Водитель, стриженный бобриком — как это, впрочем, принято среди водителей, — открыл тяжелую дверцу «Мазерати». Алехин уступил место своему навязчивому спутнику, а сам обошел машину и сел с другой стороны.
— Степа, включи похолоднее, пожалуйста, — попросил он. Алехин терпеть не мог натопленные помещения и предпочитал холод, полагая, что это лучше для головы. — Г-н Липатов, может, мы ограничимся разговором в машине?
— Иннокентий, я бы предпочел более спокойную обстановку, — сказал Липатов, показывая глазами на затылок водителя. — Меня зовут Антон.
— Степа, дай подумать… Большая Никитская… О’кей, мы едем в «Аист».
Ресторан «Аист», ул. Малая Бронная
Алехин и Липатов уселись в глубокие вольтеровские кресла у окна. В воскресный день в ресторане было пусто. Соскучившиеся официанты скопом набросились на редких гостей и принялись менять тщательно сервированный стол.

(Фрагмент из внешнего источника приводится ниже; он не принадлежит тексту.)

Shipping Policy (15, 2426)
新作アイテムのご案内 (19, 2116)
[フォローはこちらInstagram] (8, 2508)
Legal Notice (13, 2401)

— Слушайте, юноша, — вскипел Алехин, — всегда хотел спросить. Вы сначала сервируете стол, расставляете тарелки, бокалы, укладываете салфетки. Только сядешь, вы все это сгребаете и приносите что-то другое. Разве нельзя с самого начала расставить это «что-то другое» и просто дать нам меню?
— Простите, так принято — официант растерянно улыбнулся. — Что-нибудь желаете на аперитив?
— Коньяк, Martell Gordon Bleu. Два? Или вы на службе, фельдмаршал?
— Сегодня воскресенье, поэтому я с вами выпью.
Алехин снял очки и закурил. Липатов украдкой взглянул ему в глаза, помолчал, а потом заметил:
— Вижу, что вы это все близко приняли к сердцу.
— Да, я плакал, да, у меня стоит комок в горле, да, я ранимый сентиментальный человек. Филипп был большим умницей. Я его нашел и сделал тем, кем он стал. Теперь его нет.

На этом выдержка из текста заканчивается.